- _POLECENIE_
Przepisz dosłownie fragment recenzji gry Humankind od słów „Podobnie jak w” aż po słowa „ludzi i technologii.”.
--- TEKST ŹRÓDŁOWY ---
Play MORE #55 - Humankind
Produkcja Amplitude Studios od samego początku miała bardzo solidnie konkurować z rządzącą od lat na rynku Cywilizacją. I mimo że czuć tutaj pewien powiew świeżości, to niestety jest też wiele elementów do poprawy.
Podobnie jak w serii Civilization, tak i tutaj mamy do czynienia z grą w formie strategii turowej, która zalicza się do specyficznego gatunku 4X, polegającym na odkrywaniu mapy, powiększania własnego terytorium czy eliminacji przeciwników. Główne założenia produkcji opierają się na poprowadzeniu własnego imperium przez siedem różnych epok historycznych i aby tego dokonać, gracz musi budować miasta, eksploatować naturalne zasoby ziemi, odkrywać nowe dziedziny w drzewie technologii lub rozszerzać wpływy religijne oraz kulturowe. W przeciwieństwie do gier Firaxis tytuł nie ogranicza nas do jednej konkretnej cywilizacji, a może stanowić połączenie ich kilku w formie amerykańskiej czy japońskiej. Epoki składają się z kluczowych kultur historii i w miarę postępów w każdej epoce wybieramy nową kulturę, co oznacza, że społeczeństwo gracza może być mieszanką ludzi i technologii.
--- DANE ---
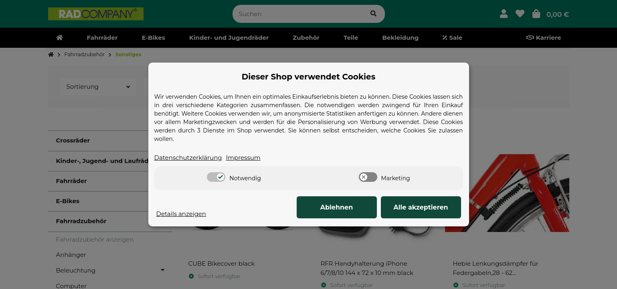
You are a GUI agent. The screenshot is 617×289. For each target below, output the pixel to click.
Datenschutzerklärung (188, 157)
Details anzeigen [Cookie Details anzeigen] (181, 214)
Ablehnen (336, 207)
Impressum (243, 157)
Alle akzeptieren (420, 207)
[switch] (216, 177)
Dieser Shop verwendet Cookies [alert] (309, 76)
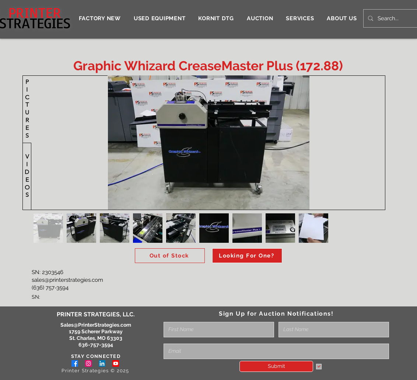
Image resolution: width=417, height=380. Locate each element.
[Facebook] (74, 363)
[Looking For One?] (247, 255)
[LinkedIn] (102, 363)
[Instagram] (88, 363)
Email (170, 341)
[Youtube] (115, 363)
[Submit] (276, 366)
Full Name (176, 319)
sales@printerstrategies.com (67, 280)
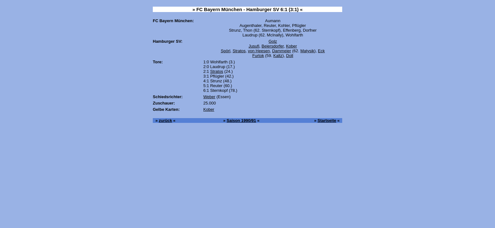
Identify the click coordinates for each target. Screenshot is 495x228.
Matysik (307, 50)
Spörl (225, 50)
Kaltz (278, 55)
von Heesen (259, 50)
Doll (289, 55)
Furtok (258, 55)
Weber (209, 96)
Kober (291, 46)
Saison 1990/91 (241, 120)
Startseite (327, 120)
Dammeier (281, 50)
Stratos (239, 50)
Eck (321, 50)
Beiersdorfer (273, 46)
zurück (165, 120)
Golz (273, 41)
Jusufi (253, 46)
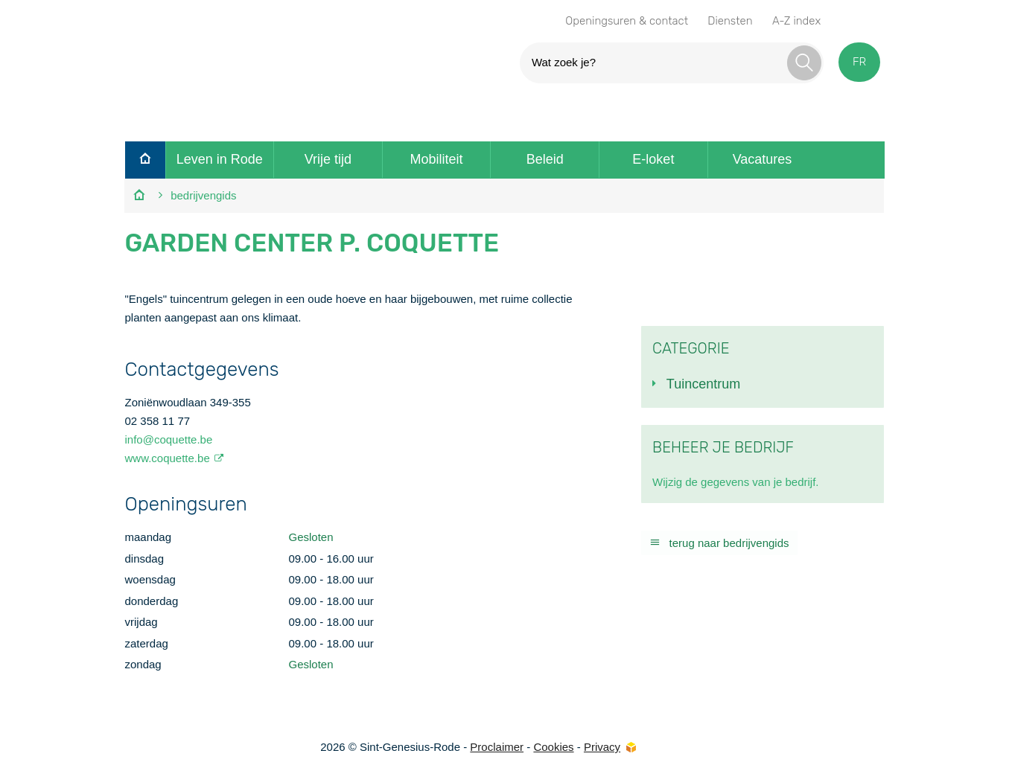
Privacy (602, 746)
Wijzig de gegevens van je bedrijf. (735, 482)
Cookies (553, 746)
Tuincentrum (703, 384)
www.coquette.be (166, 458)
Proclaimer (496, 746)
---
- _ODPOWIEDŹ_
Podobnie jak w serii Civilization, tak i tutaj mamy do czynienia z grą w formie strategii turowej, która zalicza się do specyficznego gatunku 4X, polegającym na odkrywaniu mapy, powiększania własnego terytorium czy eliminacji przeciwników. Główne założenia produkcji opierają się na poprowadzeniu własnego imperium przez siedem różnych epok historycznych i aby tego dokonać, gracz musi budować miasta, eksploatować naturalne zasoby ziemi, odkrywać nowe dziedziny w drzewie technologii lub rozszerzać wpływy religijne oraz kulturowe. W przeciwieństwie do gier Firaxis tytuł nie ogranicza nas do jednej konkretnej cywilizacji, a może stanowić połączenie ich kilku w formie amerykańskiej czy japońskiej. Epoki składają się z kluczowych kultur historii i w miarę postępów w każdej epoce wybieramy nową kulturę, co oznacza, że społeczeństwo gracza może być mieszanką ludzi i technologii.